Segundo Maria da Graça, a avó Margarida, cabeça de casal eleita, ‘era uma administradora escrupulosa,3 ’além de ser ‘uma pessoa activa e objectiva,4 o que lhe terá levado cedo a perceber que urgia agir sem mais delongas. Não se sabe ao certo quando, se ainda em vida do pai ou já depois, passou procuração ao marido. Mas, teria mantido o controlo sobre o marido. A respeito dos gastos exagerados de Artur para auxiliar o irmão Ernesto, socorrendo-me ainda das memórias da neta: ‘achou que não devia sacrificar-se pelo cunhado, como o marido desejaria. Convenceu-o a não gastar mais cinco réis que fosse do capital, Viveram bem; e ela, aos 88 anos, deixou uma fortuna razoável.5’
O tempo urgia, já a 9 de Agosto, de 1898, pouco menos de um mês do falecimento de José do Canto, Artur Hintze Ribeiro era o administrador geral e André Vaz o Procurador: ‘Doravante queira Vossa Excelência dirigir-se directamente ao Senhor Doutor Artur Hintze Ribeiro, nos negócios do casal indiviso, que ele administrador geral, devo acrescentar que para o desempenho deste cargo conto em muito e muito com a coadjuvação inteligente e zelosa de Vossa Excelência na administração dessa parte importante da sua casa, na união desejos que ambos nutrimos de elevar o seu rendimento ao seu mais alto grau que possa atingir.6’ André é também procurador do primo António do Canto Brum.7 
Aliás, podemos recuar a 2 de Agosto de 1898. Artur já era administrador antes de 9, com chá pronto para ser exportado, ocupara-se das exportações do sogro ainda em vida dele, o vendedor do Porto, José Bernardo Carlos das Neves, escreve-lhe a dar conta do chá enviado para o Porto: ‘(…) Caixas 791-794, da colheita de 1896, peso líquido, 55, 390, importância 59, 334 réis.8’ Portanto, ainda decorriam os trâmites legais para a conferência de Herdeiros e Artur desempenhava a sua função. Se não já antes mesmo: pelo menos em Janeiro de 1898.
A 9 de Outubro de 1898, o Procurador da cabeça de Casal, Artur Hintze Ribeiro, que está em S. Miguel, como zeloso e prudente administrador, Margarida está também, quer saber preços de chá praticados na Ilha do Faial e escreve a Carlos Serpa: ‘Tendo-se subido o preço do chá, que é remetido para toda a parte, para 2.000 réis insulanos ou 1.600 réis fortes, que é o corrente no consumo de retalho desta Ilha, sirva-se V. Ex.ª dizer-me se por esse preço o quererão comprar aí, porque não convém fazer (fl.1v.) despesas de transporte senão no caso de haver todas as probabilidades de liquidação daquele artigo pelo novo preço de 2.000 réis.’9

 1Pacheco, Eugénio, José do Canto, cf. BPARPD, O Preto no Branco, Ponta Delgada, 14 de Julho de 1898, p. 1.
  2Carta de João Carreiro, Porto Formoso, a Artur Hintze Ribeiro, 24 de Janeiro de 1898, cf. PT/UACSD/FAM-ABS-JC/Documentação não tratada, Cx. 265.

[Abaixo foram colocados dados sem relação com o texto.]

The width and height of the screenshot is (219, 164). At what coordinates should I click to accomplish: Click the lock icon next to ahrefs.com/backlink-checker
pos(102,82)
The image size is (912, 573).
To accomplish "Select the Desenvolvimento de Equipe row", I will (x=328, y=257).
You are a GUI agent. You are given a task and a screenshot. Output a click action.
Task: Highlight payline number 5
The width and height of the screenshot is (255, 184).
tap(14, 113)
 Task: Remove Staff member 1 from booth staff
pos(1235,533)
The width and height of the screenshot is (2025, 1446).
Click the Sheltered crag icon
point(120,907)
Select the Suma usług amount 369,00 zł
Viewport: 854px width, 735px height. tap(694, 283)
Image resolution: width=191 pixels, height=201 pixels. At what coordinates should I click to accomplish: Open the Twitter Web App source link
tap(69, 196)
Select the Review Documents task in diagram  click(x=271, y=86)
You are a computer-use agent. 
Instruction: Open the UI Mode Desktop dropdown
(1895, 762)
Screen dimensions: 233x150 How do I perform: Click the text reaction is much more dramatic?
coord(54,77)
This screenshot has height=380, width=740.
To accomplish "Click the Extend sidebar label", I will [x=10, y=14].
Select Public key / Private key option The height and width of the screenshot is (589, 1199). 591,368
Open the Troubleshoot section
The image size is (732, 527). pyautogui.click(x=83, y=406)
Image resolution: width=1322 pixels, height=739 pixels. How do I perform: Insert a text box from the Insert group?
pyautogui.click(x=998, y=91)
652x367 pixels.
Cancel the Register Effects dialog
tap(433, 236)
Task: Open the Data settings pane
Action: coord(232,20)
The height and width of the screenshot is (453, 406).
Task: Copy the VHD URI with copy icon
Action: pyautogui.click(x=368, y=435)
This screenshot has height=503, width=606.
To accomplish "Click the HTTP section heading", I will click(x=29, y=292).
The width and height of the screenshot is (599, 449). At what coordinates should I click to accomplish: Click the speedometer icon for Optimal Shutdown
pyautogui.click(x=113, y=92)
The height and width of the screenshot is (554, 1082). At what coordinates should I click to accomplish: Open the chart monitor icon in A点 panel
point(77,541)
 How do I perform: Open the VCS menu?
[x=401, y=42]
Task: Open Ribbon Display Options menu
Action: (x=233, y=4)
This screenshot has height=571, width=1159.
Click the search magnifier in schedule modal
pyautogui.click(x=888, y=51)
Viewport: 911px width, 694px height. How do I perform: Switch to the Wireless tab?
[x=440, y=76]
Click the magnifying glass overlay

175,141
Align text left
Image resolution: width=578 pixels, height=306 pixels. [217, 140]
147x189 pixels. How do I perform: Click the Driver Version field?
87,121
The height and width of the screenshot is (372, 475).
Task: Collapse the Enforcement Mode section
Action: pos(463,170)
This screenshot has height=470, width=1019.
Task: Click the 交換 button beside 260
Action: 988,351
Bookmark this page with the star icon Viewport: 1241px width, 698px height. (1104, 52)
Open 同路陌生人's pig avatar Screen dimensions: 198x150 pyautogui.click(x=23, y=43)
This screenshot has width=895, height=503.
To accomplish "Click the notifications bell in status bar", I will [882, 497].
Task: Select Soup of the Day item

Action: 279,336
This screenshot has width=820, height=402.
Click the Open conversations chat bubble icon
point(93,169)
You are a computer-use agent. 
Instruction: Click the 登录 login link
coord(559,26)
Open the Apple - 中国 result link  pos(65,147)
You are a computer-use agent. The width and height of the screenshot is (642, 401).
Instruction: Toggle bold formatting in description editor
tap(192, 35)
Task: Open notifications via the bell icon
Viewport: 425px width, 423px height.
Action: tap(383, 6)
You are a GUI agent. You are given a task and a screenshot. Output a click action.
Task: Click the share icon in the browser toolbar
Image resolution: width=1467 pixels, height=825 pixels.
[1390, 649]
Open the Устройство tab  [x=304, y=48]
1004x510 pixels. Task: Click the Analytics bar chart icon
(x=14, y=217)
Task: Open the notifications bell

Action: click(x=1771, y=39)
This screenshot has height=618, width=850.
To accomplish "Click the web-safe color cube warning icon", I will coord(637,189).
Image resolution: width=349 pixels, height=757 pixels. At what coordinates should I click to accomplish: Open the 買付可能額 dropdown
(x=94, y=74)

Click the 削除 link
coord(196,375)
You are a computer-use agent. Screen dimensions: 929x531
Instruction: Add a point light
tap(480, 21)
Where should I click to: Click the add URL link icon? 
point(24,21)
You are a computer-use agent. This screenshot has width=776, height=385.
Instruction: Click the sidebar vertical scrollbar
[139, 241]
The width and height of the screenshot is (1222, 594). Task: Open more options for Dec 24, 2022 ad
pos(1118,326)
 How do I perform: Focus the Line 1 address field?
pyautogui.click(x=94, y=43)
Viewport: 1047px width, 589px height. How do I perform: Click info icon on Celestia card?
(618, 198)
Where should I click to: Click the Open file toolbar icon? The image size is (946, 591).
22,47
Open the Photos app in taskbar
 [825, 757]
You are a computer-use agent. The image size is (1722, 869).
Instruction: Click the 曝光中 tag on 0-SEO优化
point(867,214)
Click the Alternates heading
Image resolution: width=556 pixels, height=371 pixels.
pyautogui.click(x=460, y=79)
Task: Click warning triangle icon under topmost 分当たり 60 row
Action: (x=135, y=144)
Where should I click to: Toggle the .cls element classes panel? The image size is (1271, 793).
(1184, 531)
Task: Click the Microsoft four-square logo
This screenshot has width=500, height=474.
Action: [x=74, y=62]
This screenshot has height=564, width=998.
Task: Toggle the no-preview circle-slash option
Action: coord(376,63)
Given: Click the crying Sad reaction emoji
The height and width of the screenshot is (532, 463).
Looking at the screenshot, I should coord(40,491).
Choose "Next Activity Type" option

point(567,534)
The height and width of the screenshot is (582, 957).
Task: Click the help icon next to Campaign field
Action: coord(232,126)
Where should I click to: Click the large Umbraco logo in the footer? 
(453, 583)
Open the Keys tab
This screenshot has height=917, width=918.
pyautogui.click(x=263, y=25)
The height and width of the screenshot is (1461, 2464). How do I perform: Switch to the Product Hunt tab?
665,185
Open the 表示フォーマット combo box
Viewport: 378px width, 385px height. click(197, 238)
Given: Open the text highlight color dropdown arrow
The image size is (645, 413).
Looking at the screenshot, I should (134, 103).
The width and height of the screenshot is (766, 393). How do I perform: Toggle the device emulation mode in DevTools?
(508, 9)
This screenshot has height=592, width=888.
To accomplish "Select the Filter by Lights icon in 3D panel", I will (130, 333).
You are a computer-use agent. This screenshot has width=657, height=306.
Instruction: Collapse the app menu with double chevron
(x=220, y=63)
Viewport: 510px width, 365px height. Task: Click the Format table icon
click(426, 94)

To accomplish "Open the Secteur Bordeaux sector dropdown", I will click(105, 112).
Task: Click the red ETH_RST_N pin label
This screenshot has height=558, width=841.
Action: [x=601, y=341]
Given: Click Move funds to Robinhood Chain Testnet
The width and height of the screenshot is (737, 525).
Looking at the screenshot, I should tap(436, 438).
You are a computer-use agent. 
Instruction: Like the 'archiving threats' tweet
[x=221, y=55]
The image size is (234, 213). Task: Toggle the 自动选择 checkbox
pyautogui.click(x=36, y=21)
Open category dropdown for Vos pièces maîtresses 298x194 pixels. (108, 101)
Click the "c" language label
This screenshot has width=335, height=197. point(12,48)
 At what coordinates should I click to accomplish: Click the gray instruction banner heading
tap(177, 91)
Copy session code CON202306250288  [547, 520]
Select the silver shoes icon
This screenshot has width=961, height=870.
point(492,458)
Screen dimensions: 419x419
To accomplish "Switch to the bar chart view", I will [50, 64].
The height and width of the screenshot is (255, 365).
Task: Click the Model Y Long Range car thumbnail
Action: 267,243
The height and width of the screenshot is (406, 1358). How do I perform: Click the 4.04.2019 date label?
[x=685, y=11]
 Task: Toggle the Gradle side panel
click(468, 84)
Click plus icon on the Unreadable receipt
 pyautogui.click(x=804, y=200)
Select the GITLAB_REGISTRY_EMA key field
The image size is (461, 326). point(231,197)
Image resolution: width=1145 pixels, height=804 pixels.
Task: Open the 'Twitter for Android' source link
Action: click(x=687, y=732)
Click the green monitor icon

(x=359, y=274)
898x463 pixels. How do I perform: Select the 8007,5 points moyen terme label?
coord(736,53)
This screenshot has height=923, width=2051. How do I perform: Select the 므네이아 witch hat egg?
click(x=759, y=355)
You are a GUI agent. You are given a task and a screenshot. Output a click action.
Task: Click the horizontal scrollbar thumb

 3Ataíde, Maria da Graça, Uma vida qualquer: Quando o tempo era rio, vol. I, Editora Pax, Braga, 1981, p. 59.
  4Ataíde, Maria da Graça, Uma vida qualquer: Quando o tempo era rio, vol. I, Editora Pax, Braga, 1981, p. 60.
  5Ataíde, Maria da Graça, Uma vida qualquer: Quando o tempo era rio, vol. I, Editora Pax, Braga, 1981, p. 60.
  6Carta de André Vaz Pacheco de Castro, a Carlos Maria Serpa, Horta, 9 de Agosto de 1898, UACSD/FAM-ABS-JC/Documentação não tratada/Cx. 82.
  7Carta de André Vaz Pacheco de Castro, [à prima Genoveva das Mercês Carvalhal 1846 – 1918?], [Angra] 9 de Agosto de 1898, UACSD/FAM-ABS-JC/Documentação não tratada/Cx. 82.
  8[Nota de 6 caixas de chá remetidas ao Excelentíssimo Senhor José Bernardo Carlos das Neves, da cidade do Porto, em Abril de 1898] Carta de José Bernardo Carlos das Neves a Artur Hintze Ribeiro, Porto, 2 de Agosto de 1898, cf. UACSD/FAM-ABS-JC/Documentação não tratada/cx. 290.
9Carta de Artur Hintze Ribeiro, Ponta Delgada, a Carlos Maria Serpa, Horta, 9 de Outubro de 1898, cf. UACSD/FAM-ABS-JC/Documentação não tratada, Cx. 225.